§ THE DATA
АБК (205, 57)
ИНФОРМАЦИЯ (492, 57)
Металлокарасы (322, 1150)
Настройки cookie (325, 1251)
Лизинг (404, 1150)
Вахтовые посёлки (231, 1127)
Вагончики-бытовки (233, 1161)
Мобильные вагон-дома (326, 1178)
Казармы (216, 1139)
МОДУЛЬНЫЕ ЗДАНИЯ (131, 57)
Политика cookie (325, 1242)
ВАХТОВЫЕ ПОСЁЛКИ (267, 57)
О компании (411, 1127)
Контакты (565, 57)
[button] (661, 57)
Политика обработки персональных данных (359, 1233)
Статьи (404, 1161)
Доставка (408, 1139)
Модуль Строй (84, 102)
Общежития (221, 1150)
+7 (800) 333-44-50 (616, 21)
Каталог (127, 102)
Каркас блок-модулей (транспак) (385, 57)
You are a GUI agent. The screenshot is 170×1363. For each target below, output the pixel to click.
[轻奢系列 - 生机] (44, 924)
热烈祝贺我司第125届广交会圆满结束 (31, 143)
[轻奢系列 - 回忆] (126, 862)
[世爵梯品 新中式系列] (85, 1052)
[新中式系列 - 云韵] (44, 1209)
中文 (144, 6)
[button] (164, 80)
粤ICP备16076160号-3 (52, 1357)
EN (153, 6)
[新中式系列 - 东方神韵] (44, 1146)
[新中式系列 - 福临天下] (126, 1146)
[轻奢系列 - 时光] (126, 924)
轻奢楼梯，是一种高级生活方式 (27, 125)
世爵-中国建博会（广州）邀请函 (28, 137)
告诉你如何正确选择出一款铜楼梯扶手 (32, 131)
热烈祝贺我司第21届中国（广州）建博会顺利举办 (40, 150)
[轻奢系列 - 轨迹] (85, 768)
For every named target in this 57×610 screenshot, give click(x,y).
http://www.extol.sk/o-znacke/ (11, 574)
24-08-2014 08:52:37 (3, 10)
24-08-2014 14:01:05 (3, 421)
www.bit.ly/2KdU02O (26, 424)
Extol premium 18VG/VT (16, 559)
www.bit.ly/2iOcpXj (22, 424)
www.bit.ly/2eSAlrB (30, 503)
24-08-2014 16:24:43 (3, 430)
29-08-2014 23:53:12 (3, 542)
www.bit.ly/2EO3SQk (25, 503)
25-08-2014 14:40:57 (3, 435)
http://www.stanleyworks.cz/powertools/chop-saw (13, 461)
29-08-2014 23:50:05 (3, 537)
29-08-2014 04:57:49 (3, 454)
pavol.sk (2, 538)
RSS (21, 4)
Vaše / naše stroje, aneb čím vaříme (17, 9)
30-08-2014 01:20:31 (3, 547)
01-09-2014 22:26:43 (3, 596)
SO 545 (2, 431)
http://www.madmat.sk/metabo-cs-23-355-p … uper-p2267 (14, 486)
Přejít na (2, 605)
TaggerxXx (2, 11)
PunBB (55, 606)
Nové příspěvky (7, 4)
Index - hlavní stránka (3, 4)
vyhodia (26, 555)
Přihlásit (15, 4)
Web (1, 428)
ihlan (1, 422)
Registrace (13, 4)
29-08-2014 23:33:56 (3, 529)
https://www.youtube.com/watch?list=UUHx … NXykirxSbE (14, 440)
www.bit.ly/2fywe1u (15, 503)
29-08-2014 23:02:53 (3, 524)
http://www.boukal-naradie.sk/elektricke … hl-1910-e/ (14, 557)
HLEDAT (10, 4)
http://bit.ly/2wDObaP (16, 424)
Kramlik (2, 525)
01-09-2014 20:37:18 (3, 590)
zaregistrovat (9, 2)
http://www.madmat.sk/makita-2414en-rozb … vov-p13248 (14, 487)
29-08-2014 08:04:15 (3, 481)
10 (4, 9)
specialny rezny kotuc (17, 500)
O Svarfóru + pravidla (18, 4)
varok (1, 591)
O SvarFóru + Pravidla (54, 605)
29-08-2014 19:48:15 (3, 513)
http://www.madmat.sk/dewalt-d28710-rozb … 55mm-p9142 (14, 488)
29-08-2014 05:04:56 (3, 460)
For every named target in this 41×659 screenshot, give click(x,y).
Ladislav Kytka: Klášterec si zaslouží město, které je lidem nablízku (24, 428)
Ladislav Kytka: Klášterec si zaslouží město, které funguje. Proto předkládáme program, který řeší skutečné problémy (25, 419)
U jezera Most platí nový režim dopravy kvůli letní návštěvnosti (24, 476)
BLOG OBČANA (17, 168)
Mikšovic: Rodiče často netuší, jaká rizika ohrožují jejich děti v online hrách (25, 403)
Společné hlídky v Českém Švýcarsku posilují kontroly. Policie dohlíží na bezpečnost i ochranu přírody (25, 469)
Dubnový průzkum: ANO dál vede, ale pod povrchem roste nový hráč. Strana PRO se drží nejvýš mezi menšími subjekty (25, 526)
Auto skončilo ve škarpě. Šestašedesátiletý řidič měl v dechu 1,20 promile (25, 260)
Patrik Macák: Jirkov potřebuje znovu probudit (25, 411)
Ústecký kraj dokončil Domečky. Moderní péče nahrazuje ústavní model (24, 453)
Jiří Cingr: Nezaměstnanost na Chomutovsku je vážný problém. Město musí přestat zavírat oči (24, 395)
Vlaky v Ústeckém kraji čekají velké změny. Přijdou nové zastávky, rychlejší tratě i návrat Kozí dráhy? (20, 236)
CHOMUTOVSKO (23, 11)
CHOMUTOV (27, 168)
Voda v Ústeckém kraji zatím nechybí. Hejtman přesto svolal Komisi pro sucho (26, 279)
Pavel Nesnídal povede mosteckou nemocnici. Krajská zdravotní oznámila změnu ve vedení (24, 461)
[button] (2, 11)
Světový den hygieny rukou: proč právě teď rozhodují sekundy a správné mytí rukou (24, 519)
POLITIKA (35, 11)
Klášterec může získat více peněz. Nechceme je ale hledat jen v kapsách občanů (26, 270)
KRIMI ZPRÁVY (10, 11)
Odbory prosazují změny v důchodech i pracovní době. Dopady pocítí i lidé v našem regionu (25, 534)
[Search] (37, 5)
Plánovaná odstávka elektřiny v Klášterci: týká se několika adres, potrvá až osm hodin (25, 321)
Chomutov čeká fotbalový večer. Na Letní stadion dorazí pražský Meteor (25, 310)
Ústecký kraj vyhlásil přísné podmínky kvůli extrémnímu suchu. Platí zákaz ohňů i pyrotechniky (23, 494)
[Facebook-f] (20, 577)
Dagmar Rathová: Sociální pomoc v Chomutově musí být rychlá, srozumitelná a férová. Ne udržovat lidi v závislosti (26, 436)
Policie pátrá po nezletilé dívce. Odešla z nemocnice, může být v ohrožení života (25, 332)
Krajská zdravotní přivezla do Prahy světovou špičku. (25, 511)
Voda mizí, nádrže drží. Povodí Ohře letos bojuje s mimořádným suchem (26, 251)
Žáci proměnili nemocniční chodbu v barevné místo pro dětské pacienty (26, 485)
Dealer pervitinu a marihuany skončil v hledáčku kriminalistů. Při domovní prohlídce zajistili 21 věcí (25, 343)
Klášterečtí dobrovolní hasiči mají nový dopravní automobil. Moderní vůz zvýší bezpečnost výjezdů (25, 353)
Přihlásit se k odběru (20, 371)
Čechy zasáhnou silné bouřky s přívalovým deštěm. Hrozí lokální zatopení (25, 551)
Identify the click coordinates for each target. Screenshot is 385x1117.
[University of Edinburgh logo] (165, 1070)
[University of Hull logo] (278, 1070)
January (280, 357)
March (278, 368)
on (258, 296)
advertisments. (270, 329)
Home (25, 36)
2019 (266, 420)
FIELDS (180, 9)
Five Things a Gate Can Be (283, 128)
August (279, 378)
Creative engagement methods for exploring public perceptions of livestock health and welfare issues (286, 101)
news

§ AIM
Copy every one of the rows above without any change.

§ COMPLETE ANSWER
АБК (205, 57)
ИНФОРМАЦИЯ (492, 57)
Металлокарасы (322, 1150)
Настройки cookie (325, 1251)
Лизинг (404, 1150)
Вахтовые посёлки (231, 1127)
Вагончики-бытовки (233, 1161)
Мобильные вагон-дома (326, 1178)
Казармы (216, 1139)
МОДУЛЬНЫЕ ЗДАНИЯ (131, 57)
Политика cookie (325, 1242)
ВАХТОВЫЕ ПОСЁЛКИ (267, 57)
О компании (411, 1127)
Контакты (565, 57)
[button] (661, 57)
Политика обработки персональных данных (359, 1233)
Статьи (404, 1161)
Доставка (408, 1139)
Модуль Строй (84, 102)
Общежития (221, 1150)
+7 (800) 333-44-50 (616, 21)
Каталог (127, 102)
Каркас блок-модулей (транспак) (385, 57)
You are a GUI agent. The screenshot is 170×1363. For each target below, output the pixel to click.
[轻奢系列 - 生机] (44, 924)
热烈祝贺我司第125届广交会圆满结束 (31, 143)
[轻奢系列 - 回忆] (126, 862)
[世爵梯品 新中式系列] (85, 1052)
[新中式系列 - 云韵] (44, 1209)
中文 (144, 6)
[button] (164, 80)
粤ICP备16076160号-3 (52, 1357)
EN (153, 6)
[新中式系列 - 东方神韵] (44, 1146)
[新中式系列 - 福临天下] (126, 1146)
[轻奢系列 - 时光] (126, 924)
轻奢楼梯，是一种高级生活方式 (27, 125)
世爵-中国建博会（广州）邀请函 (28, 137)
告诉你如何正确选择出一款铜楼梯扶手 (32, 131)
热烈祝贺我司第21届中国（广州）建博会顺利举办 (40, 150)
[轻奢系列 - 轨迹] (85, 768)
For every named target in this 57×610 screenshot, give click(x,y).
http://www.extol.sk/o-znacke/ (11, 574)
24-08-2014 08:52:37 (3, 10)
24-08-2014 14:01:05 (3, 421)
www.bit.ly/2KdU02O (26, 424)
Extol premium 18VG/VT (16, 559)
www.bit.ly/2iOcpXj (22, 424)
www.bit.ly/2eSAlrB (30, 503)
24-08-2014 16:24:43 (3, 430)
29-08-2014 23:53:12 (3, 542)
www.bit.ly/2EO3SQk (25, 503)
25-08-2014 14:40:57 (3, 435)
http://www.stanleyworks.cz/powertools/chop-saw (13, 461)
29-08-2014 23:50:05 (3, 537)
29-08-2014 04:57:49 (3, 454)
pavol.sk (2, 538)
RSS (21, 4)
Vaše / naše stroje, aneb čím vaříme (17, 9)
30-08-2014 01:20:31 (3, 547)
01-09-2014 22:26:43 (3, 596)
SO 545 (2, 431)
http://www.madmat.sk/metabo-cs-23-355-p … uper-p2267 (14, 486)
Přejít na (2, 605)
TaggerxXx (2, 11)
PunBB (55, 606)
Nové příspěvky (7, 4)
Index - hlavní stránka (3, 4)
vyhodia (26, 555)
Přihlásit (15, 4)
Web (1, 428)
ihlan (1, 422)
Registrace (13, 4)
29-08-2014 23:33:56 (3, 529)
https://www.youtube.com/watch?list=UUHx … NXykirxSbE (14, 440)
www.bit.ly/2fywe1u (15, 503)
29-08-2014 23:02:53 (3, 524)
http://www.boukal-naradie.sk/elektricke … hl-1910-e/ (14, 557)
HLEDAT (10, 4)
http://bit.ly/2wDObaP (16, 424)
Kramlik (2, 525)
01-09-2014 20:37:18 (3, 590)
zaregistrovat (9, 2)
http://www.madmat.sk/makita-2414en-rozb … vov-p13248 (14, 487)
29-08-2014 08:04:15 (3, 481)
10 (4, 9)
specialny rezny kotuc (17, 500)
O Svarfóru + pravidla (18, 4)
varok (1, 591)
O SvarFóru + Pravidla (54, 605)
29-08-2014 19:48:15 (3, 513)
http://www.madmat.sk/dewalt-d28710-rozb … 55mm-p9142 (14, 488)
29-08-2014 05:04:56 (3, 460)
For every named target in this 41×659 screenshot, give click(x,y).
Ladislav Kytka: Klášterec si zaslouží město, které je lidem nablízku (24, 428)
Ladislav Kytka: Klášterec si zaslouží město, které funguje. Proto předkládáme program, který řeší skutečné problémy (25, 419)
U jezera Most platí nový režim dopravy kvůli letní návštěvnosti (24, 476)
BLOG OBČANA (17, 168)
Mikšovic: Rodiče často netuší, jaká rizika ohrožují jejich děti v online hrách (25, 403)
Společné hlídky v Českém Švýcarsku posilují kontroly. Policie dohlíží na bezpečnost i ochranu přírody (25, 469)
Dubnový průzkum: ANO dál vede, ale pod povrchem roste nový hráč. Strana PRO se drží nejvýš mezi menšími subjekty (25, 526)
Auto skončilo ve škarpě. Šestašedesátiletý řidič měl v dechu 1,20 promile (25, 260)
Patrik Macák: Jirkov potřebuje znovu probudit (25, 411)
Ústecký kraj dokončil Domečky. Moderní péče nahrazuje ústavní model (24, 453)
Jiří Cingr: Nezaměstnanost na Chomutovsku je vážný problém. Město musí přestat zavírat oči (24, 395)
Vlaky v Ústeckém kraji čekají velké změny. Přijdou nové zastávky, rychlejší tratě i návrat Kozí dráhy? (20, 236)
CHOMUTOVSKO (23, 11)
CHOMUTOV (27, 168)
Voda v Ústeckém kraji zatím nechybí. Hejtman přesto svolal Komisi pro sucho (26, 279)
Pavel Nesnídal povede mosteckou nemocnici. Krajská zdravotní oznámila změnu ve vedení (24, 461)
[button] (2, 11)
Světový den hygieny rukou: proč právě teď rozhodují sekundy a správné mytí rukou (24, 519)
POLITIKA (35, 11)
Klášterec může získat více peněz. Nechceme je ale hledat jen v kapsách občanů (26, 270)
KRIMI ZPRÁVY (10, 11)
Odbory prosazují změny v důchodech i pracovní době. Dopady pocítí i lidé v našem regionu (25, 534)
[Search] (37, 5)
Plánovaná odstávka elektřiny v Klášterci: týká se několika adres, potrvá až osm hodin (25, 321)
Chomutov čeká fotbalový večer. Na Letní stadion dorazí pražský Meteor (25, 310)
Ústecký kraj vyhlásil přísné podmínky kvůli extrémnímu suchu. Platí zákaz ohňů i pyrotechniky (23, 494)
[Facebook-f] (20, 577)
Dagmar Rathová: Sociální pomoc v Chomutově musí být rychlá, srozumitelná a férová. Ne udržovat lidi v závislosti (26, 436)
Policie pátrá po nezletilé dívce. Odešla z nemocnice, může být v ohrožení života (25, 332)
Krajská zdravotní přivezla do Prahy světovou špičku. (25, 511)
Voda mizí, nádrže drží. Povodí Ohře letos bojuje s mimořádným suchem (26, 251)
Žáci proměnili nemocniční chodbu v barevné místo pro dětské pacienty (26, 485)
Dealer pervitinu a marihuany skončil v hledáčku kriminalistů. Při domovní prohlídce zajistili 21 věcí (25, 343)
Klášterečtí dobrovolní hasiči mají nový dopravní automobil. Moderní vůz zvýší bezpečnost výjezdů (25, 353)
Přihlásit se k odběru (20, 371)
Čechy zasáhnou silné bouřky s přívalovým deštěm. Hrozí lokální zatopení (25, 551)
Identify the click coordinates for each target. Screenshot is 385x1117.
[University of Edinburgh logo] (165, 1070)
[University of Hull logo] (278, 1070)
January (280, 357)
March (278, 368)
on (258, 296)
advertisments. (270, 329)
Home (25, 36)
2019 (266, 420)
FIELDS (180, 9)
Five Things a Gate Can Be (283, 128)
August (279, 378)
Creative engagement methods for exploring public perceptions of livestock health and welfare issues (286, 101)
news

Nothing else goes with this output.